Candied orange peels, easily and quickly made with organic oranges from my little tree in the garden. Now that they are fully ripe, I take the opportunity to make some stock, candied orange peels, to use in all my homemade desserts, from the classic pastiera to Sicilian cannoli. I used a very simple and quick method to prepare them, and I must say it was very effective, they turned out perfect, better than the ones I made last year, which involved more steps and work, boiling the peels with syrup three times over several days, cooling the syrup each time. I was so thrilled with this result that I want to share it with you, I’m sure you’ll appreciate this simple, quick, and super effective method. I keep them soft, stored in a jar, in the fridge, and they last for several months.

- Difficulty: Very Easy
- Cost: Very Cheap
- Preparation time: 15 Minutes
- Portions: 200 g (1 small jar)
- Cooking methods: Stovetop
- Cuisine: Italian
- Seasonality: Winter
Ingredients for Candied Orange Peels
- 4 oranges
- as needed sugar
- as needed water
Tools to Make Candied Orange Peels
- 1 Cutting board
- 1 Knife
- 1 Pan
- 1 Spoon
- 1 Strainer
Steps to Prepare Candied Orange Peels
Wash and dry the oranges. Using a knife, cut the peel into large wedges and gently separate it from the orange pulp without breaking it.
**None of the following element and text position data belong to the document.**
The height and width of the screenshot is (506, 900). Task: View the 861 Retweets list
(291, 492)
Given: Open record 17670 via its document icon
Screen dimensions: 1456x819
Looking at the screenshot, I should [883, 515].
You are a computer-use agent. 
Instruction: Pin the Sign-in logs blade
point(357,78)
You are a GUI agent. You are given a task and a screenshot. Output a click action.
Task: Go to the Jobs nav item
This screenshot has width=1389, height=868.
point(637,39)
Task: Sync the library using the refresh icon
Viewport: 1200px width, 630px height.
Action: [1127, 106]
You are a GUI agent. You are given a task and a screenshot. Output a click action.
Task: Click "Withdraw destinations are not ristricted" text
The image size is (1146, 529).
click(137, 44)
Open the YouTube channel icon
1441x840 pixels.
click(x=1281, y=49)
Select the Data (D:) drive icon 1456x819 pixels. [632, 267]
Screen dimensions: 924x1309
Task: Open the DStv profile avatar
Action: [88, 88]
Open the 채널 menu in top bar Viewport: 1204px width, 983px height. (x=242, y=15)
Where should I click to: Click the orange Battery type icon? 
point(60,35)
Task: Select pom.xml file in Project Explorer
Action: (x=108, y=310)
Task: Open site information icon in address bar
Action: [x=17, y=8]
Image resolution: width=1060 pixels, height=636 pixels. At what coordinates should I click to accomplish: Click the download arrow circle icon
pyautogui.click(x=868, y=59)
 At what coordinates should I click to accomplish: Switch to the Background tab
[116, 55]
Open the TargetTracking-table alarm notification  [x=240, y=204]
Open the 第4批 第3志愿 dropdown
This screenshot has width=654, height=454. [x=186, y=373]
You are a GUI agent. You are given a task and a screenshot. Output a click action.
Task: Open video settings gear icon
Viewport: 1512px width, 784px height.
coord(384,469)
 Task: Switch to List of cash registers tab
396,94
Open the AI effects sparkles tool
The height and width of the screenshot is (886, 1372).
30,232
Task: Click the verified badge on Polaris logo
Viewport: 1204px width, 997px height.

With a sharp knife, remove the inner part of the peel, the white part, which is more bitter.
Now, working on the cutting board, slice all the peels thinner, making the candied process quicker.
Place the peels in a pan, or a small pot, with plenty of water, about 4 cups for 4 oranges, and cook for 5 minutes after it starts boiling.
When the water has turned a nice yellow color, turn off the heat and drain the oranges; if you like, you can use the water to flavor desserts.
Drain the boiled orange peels, weigh them, and put them back in the pan. Weigh the same amount of sugar and half the amount of water, and bring to a boil again. Let the syrup almost completely evaporate, and then your candied orange peels will be ready. They turn out excellent and keep well for a long time stored in a jar with the syrup, kept in the fridge.